Energy prices remain uncomfortably high, and OPEC and its allies are under pressure to come to the rescue.
The good news for consumers grappling with elevated pump prices is that Goldman Sachs is warning clients that OPEC+ could announce during Wednesday’s virtual meeting it plans step up production.
Noting that oil prices are “entering political intervention territory,” Goldman Sachs said in a report Monday night that it no longer assumes OPEC+ will simply stick to its monthly increase of just 400,000 barrels per day.
“We view growing potential for a faster ramp-up at this meeting, given the pace of the recent rally and the likely pressure from importing nations,” Goldman Sachs strategists wrote, noting that prices are now above the levels prior to what it described as a “small” US-led intervention last November.
Boosted by concerns about Russia-Ukraine tensions, US oil prices finished above $88 a barrel on Monday for the first time since October 2014. Brent crude, the world benchmark, recently climbed above $90 a barrel, blowing past Goldman’s target for the end of the first quarter.
The national average price for gasoline climbed to $3.38 a gallon on Tuesday, according to AAA. That’s 10 cents above the recent low of $3.28 and closing in on the seven-year high of $3.42 set last fall.
‘Critically low’ inventory levels
The bad news is that even if OPEC+ acts, the response may do little to cool off red-hot energy markets.
Goldman Sachs said that if OPEC+ brings forward its plan to raise output in April (translating to an extra 200,000 barrels per day of supply through the end of the year), the bank’s modeling points to just a $3 dent to oil prices.
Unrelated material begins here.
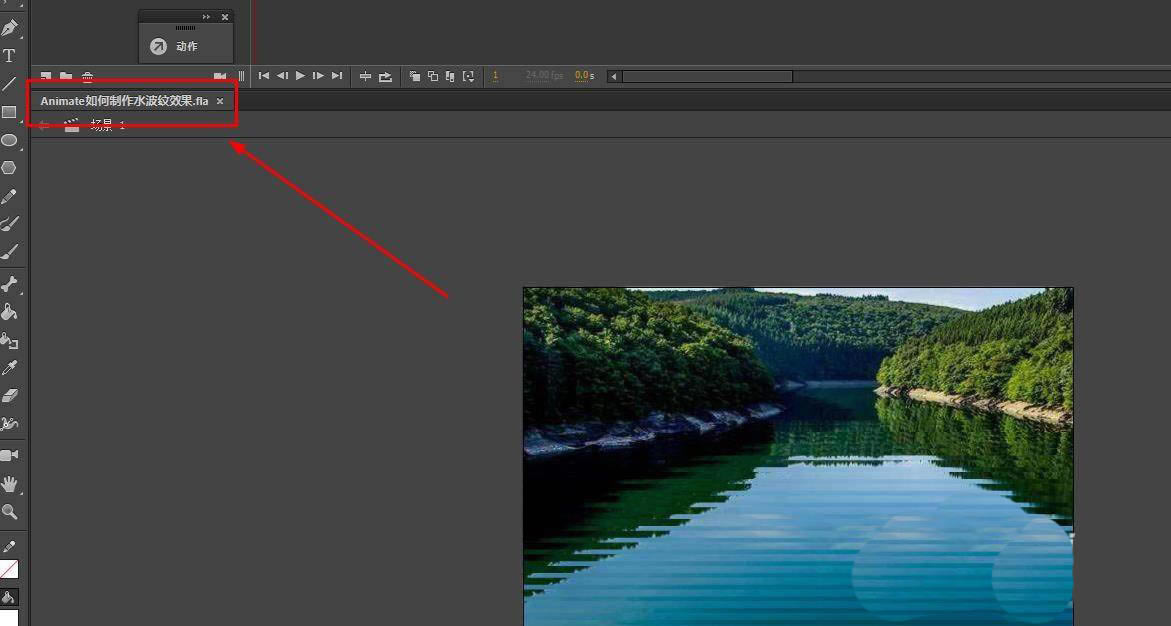Select the Rectangle tool

point(9,112)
And the hit to prices would be “even less,” Goldman Sachs said, if Saudi Arabia decides to unilaterally boost production by half a million barrels per day for three months.
“Such an OPEC+ move would not change our bullish view,” the Wall Street bank said in the report.
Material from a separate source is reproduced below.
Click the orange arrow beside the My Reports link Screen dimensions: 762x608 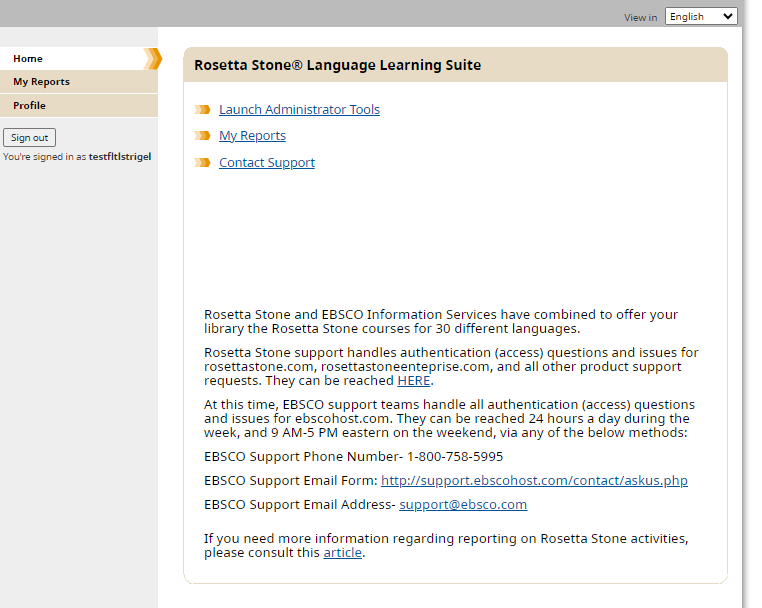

Goldman Sachs cited “critically low inventory levels” across a range of petroleum products and regions as well as “critically low” spare capacity to ramp up supply.
Another factor: Goldman Sachs said shale oil producers including Hess (HES) and Chevron (CVX) have recently suggested they will boost output by less than expected.
Others don’t think OPEC will respond to the price spike – even though at some point it could start to erode demand.
“We do not expect the producer group to provide immediate comfort for consuming countries,” Helima Croft, head of global commodity strategy at RBC Capital Markets, wrote in a note to clients on Monday.
That’s even though, as Croft put it, oil prices are “wading deeper into President Biden’s political danger zone.”
OPEC’s fastest recovery since 1974
Yet OPEC nations are likely in no rush to stop the windfall to their battered budgets.
OPEC revenues rebounded by a staggering 80% in 2021, the fastest rate of recovery since 1974 following the Arab oil embargo, according to a new report from the Middle East Economic Survey (MEES).
“For countries that continue to suffer from profound political and security challenges, such as Iraq, this price surge is a welcome development that may push demand destruction concerns to the back burner,” Croft wrote.
The RBC strategist noted that higher commodity prices have “swelled” Russia’s foreign exchange reserves, potentially giving Moscow further room to withstand Western sanctions.
Industry experts have told CNN that oil prices could easily zoom past $100 a barrel if Russia launches a full-scale invasion of Ukraine.
Croft said that could provoke a response from Saudi Arabia, the leader of OPEC.
“We do believe the Kingdom’s calculations could change in the event that a conventional war breaks out on European soil and crude prices soar past the $100/bbl mark,” Croft wrote.